Hi. My name's Todd Peterson. I'm on the team here at One Identity. And today we're going to talk about identity and access management, specifically for SAP systems. So let's turn to the board and see what we got.
So the bottom line is, most organizations that have SAP really rely on it heavily. It's the most important application or set of applications in their environment. And it's critical that they get the governance of SAP correct.
They also have other things, Active Directory, other applications, mainframes, Unix and Linux systems. They have a bunch of other stuff that they need to also govern. But typically, it works in two different worlds. And that's a challenge. So let's talk specifically about identity and access management, what it is, and then why it's a challenge for SAP organizations, and hopefully some ways that we can overcome those challenges.
So the bottom line is identity and access management comes down to four things. Who has access to what? That's called provisioning typically. What can that person do with that access? That's called authorization. How does that person get to the stuff they need, so the stuff that they are authorized to get to? That's called authentication. And then can you prove that they are doing it correctly? That's called governance. So the workloads are provisioning, authorization, authentication, and governance.
SAP has some idiosyncrasies with every single one of those IAM workloads. For provisioning, typically it's done by the SAP team. Most organizations have an IT organization that does the setting up user accounts, setting up authorizations, managing authentication, making sure people are happy across all their environments, except SAP.
Normally there's an SAP team that does that same stuff for the SAP systems. And often that is done separately for each SAP module. It's not like a single provisioning action done on SAP works across the GRC, or the ERP, or whatever other modules that you've got. Typically it's done separately.
So that means you've got a disjointed approach to provisioning. One way you're doing it for everything else.
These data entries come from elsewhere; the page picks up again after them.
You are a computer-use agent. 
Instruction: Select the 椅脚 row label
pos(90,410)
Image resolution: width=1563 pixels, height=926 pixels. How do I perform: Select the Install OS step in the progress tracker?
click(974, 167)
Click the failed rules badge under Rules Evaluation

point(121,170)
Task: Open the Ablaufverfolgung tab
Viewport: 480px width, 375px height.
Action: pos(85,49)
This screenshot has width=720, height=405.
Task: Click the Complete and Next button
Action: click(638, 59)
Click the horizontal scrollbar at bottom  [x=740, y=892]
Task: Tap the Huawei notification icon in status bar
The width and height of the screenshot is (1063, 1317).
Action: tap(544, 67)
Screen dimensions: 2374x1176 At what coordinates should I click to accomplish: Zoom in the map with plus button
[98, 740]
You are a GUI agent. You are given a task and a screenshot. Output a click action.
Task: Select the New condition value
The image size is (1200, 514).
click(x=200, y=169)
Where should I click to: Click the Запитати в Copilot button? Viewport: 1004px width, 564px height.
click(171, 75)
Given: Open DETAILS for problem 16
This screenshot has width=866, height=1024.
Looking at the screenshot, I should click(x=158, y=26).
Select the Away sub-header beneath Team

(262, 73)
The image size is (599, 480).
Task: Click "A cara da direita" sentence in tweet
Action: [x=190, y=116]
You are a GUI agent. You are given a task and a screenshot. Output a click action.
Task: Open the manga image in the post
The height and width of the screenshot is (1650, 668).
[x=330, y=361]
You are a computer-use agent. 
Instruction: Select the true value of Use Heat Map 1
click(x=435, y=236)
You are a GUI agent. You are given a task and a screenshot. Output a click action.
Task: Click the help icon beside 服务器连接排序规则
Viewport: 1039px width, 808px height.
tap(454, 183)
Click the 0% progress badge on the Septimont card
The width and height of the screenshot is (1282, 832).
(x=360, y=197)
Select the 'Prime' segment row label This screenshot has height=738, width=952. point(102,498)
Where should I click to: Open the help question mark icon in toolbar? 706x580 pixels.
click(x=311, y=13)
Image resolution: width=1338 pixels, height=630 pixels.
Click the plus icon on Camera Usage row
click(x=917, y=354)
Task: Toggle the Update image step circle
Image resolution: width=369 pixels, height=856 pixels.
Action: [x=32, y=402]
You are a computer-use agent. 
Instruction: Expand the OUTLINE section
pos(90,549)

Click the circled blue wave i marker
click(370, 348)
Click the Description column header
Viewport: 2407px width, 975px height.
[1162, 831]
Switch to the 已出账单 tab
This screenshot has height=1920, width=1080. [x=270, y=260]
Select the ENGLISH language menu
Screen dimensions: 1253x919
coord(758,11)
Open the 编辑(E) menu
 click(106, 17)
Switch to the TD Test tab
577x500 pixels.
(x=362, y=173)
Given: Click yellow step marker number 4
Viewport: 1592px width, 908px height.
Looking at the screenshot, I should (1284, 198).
And another way you're doing it for SAP, and maybe a couple of ways you're doing it for SAP.
So for authorization, SAP uses things called profiles, something called t-codes, and roles, whereas the rest of the enterprise uses things like groups. It also has roles, but they're not a one-to-one correlation with your SAP roles and especially with your t-codes. So you've got a complex authorization environment.
How do the people get to this stuff? For authentication, SAP has a couple of options. There's thick client options as well as the NetWeaver or thin client options. And some of those are non-secure. And you may end up with multiple authentication scenarios across SAP, and especially SAP combined with everything else.
And then for governance, how do you prove it? SAP normally does the governance activities, the attestations, the making sure people are doing things the right way, that they have the correct access, separately for each module and each type of user. So that means that governance in an enterprise is difficult and incomplete.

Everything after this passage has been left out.